= Wild Pilgrimage =

Wordless novel by Lynd Ward

Wild Pilgrimage alternates between the protagonist's reality (in black) and fantasy (in orange).

Wild Pilgrimage is the third wordless novel of American artist Lynd Ward (1905–1985), published in 1932. It was executed in 108 monochromatic wood engravings, printed alternately in black ink when representing reality and orange to represent the protagonist's fantasies. The story tells of a factory worker who abandons his workplace to seek a free life; on his travels he witnesses a lynching, assaults a farmer's wife, educates himself with a hermit, and upon returning to the factory leads an unsuccessful workers' revolt. The protagonist finds himself battling opposing dualities such as freedom versus responsibility, the individual versus society, and love versus death.

Ward simplified his approach after the more complex, novelistic story of his previous book, Madman's Drum (1930), returning to the simplicity of his first, Gods' Man (1929). Wild Pilgrimage achieves more fluid pacing and varied imagery than the first two books, incorporating the influence of art movements such as American Regionalism and Futurism.

==Synopsis==

A factory worker leaves his place of work to live a free life. He travels deep into the woods, where he witnesses a lynching. Deeper in the woods, he finds farm work, but it does not last long—when discovered attempting to enact his sexual fantasies on the farmer's wife, the man is forced off the farm. He finds refuge with a hermit, who allows him to stay in his cottage and teaches the man to grow fruits and vegetables. The man educates himself with the hermit's books. He finds himself in a reverie in which he and the hermit battle a slave-owning capitalist. The man returns to his former place of employment and rouses a workers' rebellion. During the fray, he fantasizes that he decapitates his employer's head; when he raises it, he discovers the head to be his own. Awakening from the fantasy, he is felled in the midst of the battle.

==Background==

Born in Chicago, Lynd Ward (1905–1985) was a son of Methodist minister Harry F. Ward (1873–1966), a social activist and the first chairman of the American Civil Liberties Union. Throughout his career, Ward displayed in his work the influence of his father's interest in social injustice. The younger Ward was early drawn to art, and contributed art and text to high school and college newspapers.

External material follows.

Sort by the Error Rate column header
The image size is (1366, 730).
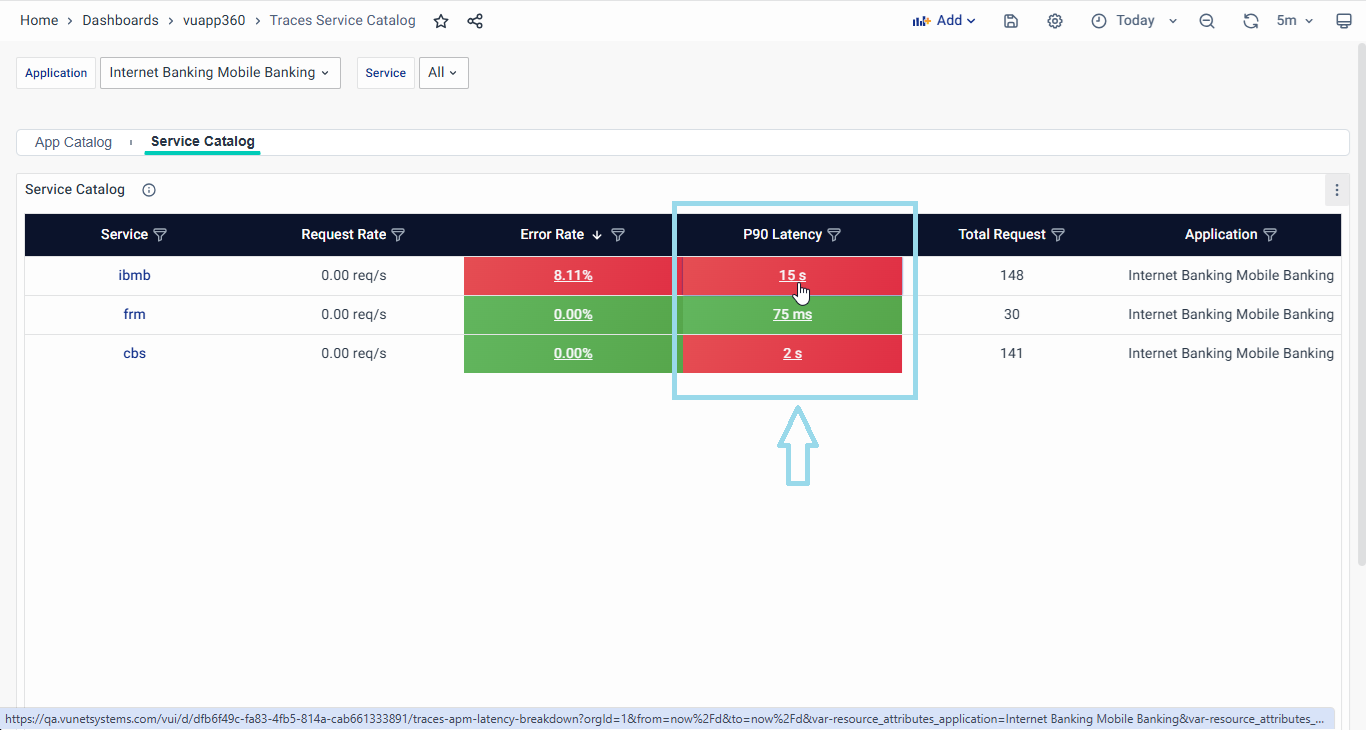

Ward read Frans Masereel's wordless novel The Sun (1919, pictured) while studying in Germany.

After graduating from university in 1926, Ward married writer May McNeer and the couple left for an extended honeymoon in Europe. Ward spent a year studying wood engraving in Leipzig, Germany, where he encountered German Expressionist art and read the wordless novel The Sun (Note: Die Sonne) (1919) by Flemish woodcut artist Frans Masereel (1889–1972). Ward returned to the United States and freelanced his illustrations. In 1929, he came across German artist Otto Nückel's wordless novel Destiny (Note: Schicksal : eine Geschichte in Bildern) (1926) in New York City. Nückel's only work in the genre, Destiny told of the life and death of a prostitute in a style inspired by that of Masereel, but with a greater cinematic flow. The work inspired Ward to create a wordless novel of his own, Gods' Man (1929), which he followed the next year with Madman's Drum, a story with a much more complicated plot and developed characters than the first. Ward returned to the simpler, more streamlined style of the first book with Wild Pilgrimage.

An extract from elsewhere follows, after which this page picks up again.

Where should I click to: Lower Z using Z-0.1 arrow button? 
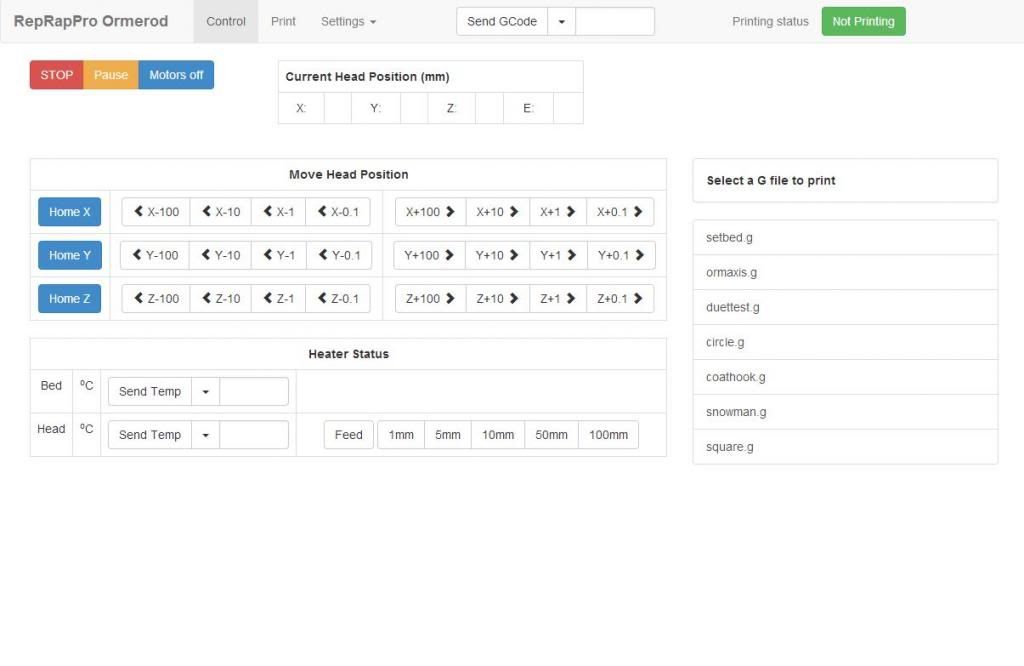[x=338, y=299]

==Production and publication history==

The 108 prints for Wild Pilgrimage were larger than in Ward's previous two books; the original printing of the book itself measured 10 × 7 in. The "reality" portions are printed in black ink, and the "fantasy" segments in orange. The book saw print in November 1932, published by Harrison Smith and Robert Haas.

==Style and analysis==

Unlike Ward's previous books, which had titles between scenes, Wild Pilgrimage provides the reader with no textual cues. In 1937 Irvin Haas called Wild Pilgrimage the book in which "Ward became a master of his medium", praising in particular the quality of the clarity and richness of the artwork.

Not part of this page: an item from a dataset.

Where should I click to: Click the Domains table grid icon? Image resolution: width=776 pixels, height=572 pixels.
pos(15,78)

Freedom and responsibility, individuality and society, and love and death are among the binaries the symbolic work abounds in. Cartoonist Art Spiegelman comments that Ward had mastered a fluid rhythm of pacing with his third book, achieving a flow that minimized the need for the reader to spend time deciphering images before moving to the next page, while encouraging multiple readings and interpretations. At the same time, Spiegelman writes, the images reward a closer look on rereading.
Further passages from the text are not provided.